▶ EXERCISE TEXT
Because I could not stop for Death...

Death isn't something you expect to rub elbows with at 25 ... or at 75 for that matter. But then again, Death isn't a something; it's a nothing. It's a gone, disappeared, vacuum, hole, missing. It's a negative, a taking away. And lately it's been putting a lot of holes in my world.

There's the obvious kind. He was in his late 30s, and when I walked in, I didn't realize he was there at first. You see, I've never seen a body bag. Covered up to his neck, his face looked normal, except for a yellowish tint I'd like to attribute to the lighting but couldn't. So that's it. You're declared...passed over...gone. He wasn't there. I couldn't get over the fact that he, this man with the thick dark hair and young face, wasn't actually...here. Just his body. Empty.

It's a little easier somehow and yet much harder when you're patient is 29 weeks old - gestational. Easier to know he never suffered and won't have a life in Children's Hospital as he surely would have, had he survived. Harder, because he was the boy Mamá had wanted so badly after 3 girls. Easier to see his sweet, peaceful face and curly hair; harder to see his little organs and heart outside his abdominal cavity and his misshapen legs. Harder because he wasn't here anymore either and Mom wanted to know why. Harder than I expected.

Little baby girls born full term shouldn't be perfect and purple. Little baby girls shouldn't look like they're breathing because their body is expelling the air that tried to save their life. Little baby girls shouldn't survive a pregnancy to be killed in the last 10 minutes by a silent, rupturing placenta.

Then there's the not so obvious kind. I watched her breathe, in and out, rise and fall. I saw her warm, rosy skin. Her long, healthy, inky black hair. And I interpreted the term 'brain dead' to her family. She wasn't there either, you see. It seemed like it, but SHE wasn't there anymore. It was time to let go.

The phone call to Mexico for the family of a young man who came in half gone and was now a living shell - that wasn't easy either. He's not really here, they wanted me to say. He's just a remnant now. It's time to disconnect. I wanted to stamp my foot as I took the phone receiver, and stop them - he's still alive, the body still works, don't turn him off! but in my heart, I knew they were right. Death was already here and he'd left us. He wasn't coming back.

▶ TASK REQUIREMENTS
[1] In the essay on death, what age was the man in the body bag?
[2] Render this sentence from the essay on death in Spanish: "Death was already here and he'd left us."
Use only the essay on death to respond.

▶ DATA SECTION
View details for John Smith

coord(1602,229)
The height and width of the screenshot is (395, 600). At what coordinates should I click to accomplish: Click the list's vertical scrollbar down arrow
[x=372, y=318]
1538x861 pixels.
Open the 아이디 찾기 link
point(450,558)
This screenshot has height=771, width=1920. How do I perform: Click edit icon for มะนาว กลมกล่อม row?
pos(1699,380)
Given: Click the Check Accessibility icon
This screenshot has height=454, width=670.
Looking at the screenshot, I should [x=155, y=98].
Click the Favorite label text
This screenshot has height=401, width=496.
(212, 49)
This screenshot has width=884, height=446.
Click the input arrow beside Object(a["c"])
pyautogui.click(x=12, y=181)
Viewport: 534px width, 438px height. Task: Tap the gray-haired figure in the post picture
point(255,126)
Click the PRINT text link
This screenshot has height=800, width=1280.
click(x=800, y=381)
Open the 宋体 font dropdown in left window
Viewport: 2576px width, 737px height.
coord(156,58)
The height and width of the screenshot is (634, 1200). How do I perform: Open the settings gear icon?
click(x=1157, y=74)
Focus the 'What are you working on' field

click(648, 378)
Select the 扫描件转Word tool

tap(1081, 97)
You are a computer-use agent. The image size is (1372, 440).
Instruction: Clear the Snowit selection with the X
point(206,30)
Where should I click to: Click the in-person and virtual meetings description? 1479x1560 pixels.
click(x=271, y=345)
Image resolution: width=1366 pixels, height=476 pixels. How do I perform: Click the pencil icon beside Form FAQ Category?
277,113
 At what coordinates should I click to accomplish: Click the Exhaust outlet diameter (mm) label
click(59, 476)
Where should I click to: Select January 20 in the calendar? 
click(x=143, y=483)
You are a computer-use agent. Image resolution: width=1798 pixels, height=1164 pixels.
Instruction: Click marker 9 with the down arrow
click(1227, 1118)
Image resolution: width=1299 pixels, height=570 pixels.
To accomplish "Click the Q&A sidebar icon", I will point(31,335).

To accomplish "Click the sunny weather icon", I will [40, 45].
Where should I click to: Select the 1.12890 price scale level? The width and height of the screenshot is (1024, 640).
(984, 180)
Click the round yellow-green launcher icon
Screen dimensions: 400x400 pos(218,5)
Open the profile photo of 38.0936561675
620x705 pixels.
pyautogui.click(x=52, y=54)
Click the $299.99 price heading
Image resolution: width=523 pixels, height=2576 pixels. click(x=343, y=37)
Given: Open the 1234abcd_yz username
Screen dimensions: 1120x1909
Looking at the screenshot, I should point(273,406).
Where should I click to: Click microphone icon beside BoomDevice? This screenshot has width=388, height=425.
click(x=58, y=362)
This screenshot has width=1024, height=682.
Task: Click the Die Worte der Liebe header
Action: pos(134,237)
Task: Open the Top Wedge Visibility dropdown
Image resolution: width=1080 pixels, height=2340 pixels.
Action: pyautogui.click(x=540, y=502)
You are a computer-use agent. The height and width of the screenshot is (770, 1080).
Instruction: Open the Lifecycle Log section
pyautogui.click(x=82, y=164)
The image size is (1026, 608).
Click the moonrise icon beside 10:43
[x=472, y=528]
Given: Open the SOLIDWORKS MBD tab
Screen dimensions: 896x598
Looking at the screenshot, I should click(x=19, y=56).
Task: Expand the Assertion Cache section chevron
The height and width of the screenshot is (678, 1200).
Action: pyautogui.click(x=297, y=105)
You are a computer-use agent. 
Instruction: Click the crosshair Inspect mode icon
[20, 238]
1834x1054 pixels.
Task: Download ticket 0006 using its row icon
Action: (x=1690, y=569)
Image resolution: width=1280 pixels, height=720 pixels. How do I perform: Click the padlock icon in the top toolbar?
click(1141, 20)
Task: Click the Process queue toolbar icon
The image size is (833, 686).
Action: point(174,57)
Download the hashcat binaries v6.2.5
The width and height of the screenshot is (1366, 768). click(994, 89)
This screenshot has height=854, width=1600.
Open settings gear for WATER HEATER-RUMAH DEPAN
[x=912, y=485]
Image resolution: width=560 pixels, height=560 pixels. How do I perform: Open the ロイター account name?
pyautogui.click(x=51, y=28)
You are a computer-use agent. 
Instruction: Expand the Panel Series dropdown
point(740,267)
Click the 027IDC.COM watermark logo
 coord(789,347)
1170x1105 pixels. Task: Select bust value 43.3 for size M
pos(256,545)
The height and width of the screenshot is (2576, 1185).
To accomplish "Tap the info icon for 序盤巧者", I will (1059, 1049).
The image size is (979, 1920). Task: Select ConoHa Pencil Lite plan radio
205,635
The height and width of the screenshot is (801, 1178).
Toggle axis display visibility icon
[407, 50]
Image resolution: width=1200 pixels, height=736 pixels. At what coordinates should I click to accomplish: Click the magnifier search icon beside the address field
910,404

▶ TASK-BY-TASK SOLUTIONS
[1] He was in his late 30s.

[2] La muerte ya estaba aquí y él nos había dejado.